== Task details ==
Please state the number of lines in the entries below where the word "from" appears. Include nothing else.
- - - - - - -
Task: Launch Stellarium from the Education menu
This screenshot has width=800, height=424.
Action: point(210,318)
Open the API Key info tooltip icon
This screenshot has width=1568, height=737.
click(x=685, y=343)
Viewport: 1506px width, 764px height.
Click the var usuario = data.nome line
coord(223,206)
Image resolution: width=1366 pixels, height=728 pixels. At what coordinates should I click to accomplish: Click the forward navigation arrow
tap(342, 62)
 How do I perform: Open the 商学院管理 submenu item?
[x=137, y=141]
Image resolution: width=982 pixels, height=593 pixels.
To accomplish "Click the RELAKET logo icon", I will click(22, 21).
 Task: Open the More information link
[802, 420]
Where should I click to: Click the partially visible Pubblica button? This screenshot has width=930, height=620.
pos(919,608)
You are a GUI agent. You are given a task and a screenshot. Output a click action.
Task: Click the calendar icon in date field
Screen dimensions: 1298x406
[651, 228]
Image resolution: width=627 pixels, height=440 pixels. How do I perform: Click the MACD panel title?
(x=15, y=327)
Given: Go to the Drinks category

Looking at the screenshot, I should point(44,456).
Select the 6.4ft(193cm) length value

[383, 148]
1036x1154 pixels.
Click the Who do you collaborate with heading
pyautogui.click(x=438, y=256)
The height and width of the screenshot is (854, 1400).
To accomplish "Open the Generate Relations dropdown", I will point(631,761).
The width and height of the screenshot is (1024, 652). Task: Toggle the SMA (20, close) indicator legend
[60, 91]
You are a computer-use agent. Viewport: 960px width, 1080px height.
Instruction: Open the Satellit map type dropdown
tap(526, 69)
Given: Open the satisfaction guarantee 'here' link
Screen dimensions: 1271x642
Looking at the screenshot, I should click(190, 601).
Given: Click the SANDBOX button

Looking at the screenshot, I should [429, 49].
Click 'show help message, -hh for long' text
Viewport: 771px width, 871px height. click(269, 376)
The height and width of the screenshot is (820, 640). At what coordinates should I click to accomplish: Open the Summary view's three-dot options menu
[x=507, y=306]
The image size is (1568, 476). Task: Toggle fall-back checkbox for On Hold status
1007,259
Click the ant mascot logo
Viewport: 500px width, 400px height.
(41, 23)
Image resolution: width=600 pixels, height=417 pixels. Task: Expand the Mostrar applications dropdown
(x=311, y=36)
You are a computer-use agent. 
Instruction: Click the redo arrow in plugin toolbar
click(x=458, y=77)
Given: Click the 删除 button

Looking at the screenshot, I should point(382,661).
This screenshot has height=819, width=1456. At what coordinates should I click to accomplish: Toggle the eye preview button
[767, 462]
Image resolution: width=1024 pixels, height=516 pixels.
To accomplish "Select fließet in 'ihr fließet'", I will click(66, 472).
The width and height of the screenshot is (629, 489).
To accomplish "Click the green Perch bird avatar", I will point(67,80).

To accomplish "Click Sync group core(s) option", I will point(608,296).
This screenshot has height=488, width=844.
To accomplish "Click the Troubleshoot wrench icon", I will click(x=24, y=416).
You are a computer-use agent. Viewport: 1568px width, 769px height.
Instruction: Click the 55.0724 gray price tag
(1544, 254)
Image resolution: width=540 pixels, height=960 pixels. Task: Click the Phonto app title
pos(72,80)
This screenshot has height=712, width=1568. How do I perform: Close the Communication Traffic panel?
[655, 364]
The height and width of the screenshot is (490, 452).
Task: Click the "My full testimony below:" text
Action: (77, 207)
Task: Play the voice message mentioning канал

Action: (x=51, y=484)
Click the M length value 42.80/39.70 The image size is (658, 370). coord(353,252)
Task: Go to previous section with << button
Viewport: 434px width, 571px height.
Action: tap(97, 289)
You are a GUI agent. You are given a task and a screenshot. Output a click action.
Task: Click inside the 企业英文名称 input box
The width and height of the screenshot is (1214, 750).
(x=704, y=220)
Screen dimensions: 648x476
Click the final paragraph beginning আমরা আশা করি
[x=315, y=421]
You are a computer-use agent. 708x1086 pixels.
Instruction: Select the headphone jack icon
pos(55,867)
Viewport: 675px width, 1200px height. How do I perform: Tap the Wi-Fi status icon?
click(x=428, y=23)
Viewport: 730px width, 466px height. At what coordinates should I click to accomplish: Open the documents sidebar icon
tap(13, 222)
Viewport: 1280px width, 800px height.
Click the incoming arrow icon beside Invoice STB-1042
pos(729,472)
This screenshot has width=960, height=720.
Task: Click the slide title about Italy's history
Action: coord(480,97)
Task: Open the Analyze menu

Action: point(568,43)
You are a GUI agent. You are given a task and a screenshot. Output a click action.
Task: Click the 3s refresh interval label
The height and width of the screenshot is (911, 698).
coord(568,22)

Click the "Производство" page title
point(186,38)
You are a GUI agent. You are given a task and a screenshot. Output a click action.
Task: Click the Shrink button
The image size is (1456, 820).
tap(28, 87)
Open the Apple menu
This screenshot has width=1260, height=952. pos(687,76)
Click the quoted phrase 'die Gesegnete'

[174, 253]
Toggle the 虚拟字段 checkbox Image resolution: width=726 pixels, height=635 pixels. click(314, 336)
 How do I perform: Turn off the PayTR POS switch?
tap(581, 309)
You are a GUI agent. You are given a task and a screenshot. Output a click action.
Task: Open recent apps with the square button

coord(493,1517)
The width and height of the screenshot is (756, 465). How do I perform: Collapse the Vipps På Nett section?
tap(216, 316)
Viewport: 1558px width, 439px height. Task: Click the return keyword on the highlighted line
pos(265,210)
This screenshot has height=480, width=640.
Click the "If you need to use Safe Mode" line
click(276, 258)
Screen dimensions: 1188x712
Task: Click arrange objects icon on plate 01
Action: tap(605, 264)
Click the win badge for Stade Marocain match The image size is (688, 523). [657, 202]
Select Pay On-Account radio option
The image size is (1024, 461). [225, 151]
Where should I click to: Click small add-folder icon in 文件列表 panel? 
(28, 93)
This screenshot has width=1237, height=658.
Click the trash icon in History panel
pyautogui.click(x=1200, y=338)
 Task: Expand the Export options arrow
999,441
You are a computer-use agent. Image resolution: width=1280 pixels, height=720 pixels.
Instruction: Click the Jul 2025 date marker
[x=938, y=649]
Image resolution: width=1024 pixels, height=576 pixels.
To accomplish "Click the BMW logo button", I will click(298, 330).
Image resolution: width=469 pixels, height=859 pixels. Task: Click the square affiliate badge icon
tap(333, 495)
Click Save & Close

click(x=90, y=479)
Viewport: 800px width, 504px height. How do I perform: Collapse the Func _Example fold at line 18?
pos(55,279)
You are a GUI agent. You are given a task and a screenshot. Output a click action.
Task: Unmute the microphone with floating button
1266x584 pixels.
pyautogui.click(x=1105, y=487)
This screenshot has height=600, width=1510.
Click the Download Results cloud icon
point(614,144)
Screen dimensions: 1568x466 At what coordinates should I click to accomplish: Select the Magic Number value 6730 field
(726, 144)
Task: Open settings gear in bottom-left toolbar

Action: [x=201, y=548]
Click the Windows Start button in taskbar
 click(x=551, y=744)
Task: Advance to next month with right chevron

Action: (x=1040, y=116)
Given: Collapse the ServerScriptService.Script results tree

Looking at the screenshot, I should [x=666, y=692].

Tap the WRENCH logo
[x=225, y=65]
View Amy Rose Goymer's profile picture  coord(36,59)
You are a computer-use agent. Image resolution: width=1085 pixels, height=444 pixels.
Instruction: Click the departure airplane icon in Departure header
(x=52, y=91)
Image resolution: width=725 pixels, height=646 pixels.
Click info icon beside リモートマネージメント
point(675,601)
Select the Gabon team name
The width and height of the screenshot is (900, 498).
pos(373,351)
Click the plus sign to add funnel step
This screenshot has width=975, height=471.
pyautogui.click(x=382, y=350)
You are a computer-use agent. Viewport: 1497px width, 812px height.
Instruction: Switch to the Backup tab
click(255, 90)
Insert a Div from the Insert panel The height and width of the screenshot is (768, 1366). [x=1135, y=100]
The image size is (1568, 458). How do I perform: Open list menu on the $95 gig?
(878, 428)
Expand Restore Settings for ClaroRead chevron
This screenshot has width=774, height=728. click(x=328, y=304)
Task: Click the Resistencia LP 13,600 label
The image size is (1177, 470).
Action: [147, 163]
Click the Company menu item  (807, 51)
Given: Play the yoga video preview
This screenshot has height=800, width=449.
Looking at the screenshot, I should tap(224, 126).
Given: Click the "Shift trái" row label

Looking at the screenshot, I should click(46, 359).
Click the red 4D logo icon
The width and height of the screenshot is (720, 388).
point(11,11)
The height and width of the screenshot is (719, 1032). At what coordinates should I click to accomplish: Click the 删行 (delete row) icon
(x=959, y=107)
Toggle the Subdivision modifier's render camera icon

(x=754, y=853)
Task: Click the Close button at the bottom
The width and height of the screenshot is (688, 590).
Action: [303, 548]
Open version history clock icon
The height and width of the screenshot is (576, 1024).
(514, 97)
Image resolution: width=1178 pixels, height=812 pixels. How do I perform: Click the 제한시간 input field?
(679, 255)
- - - - - - -
== Task output ==
2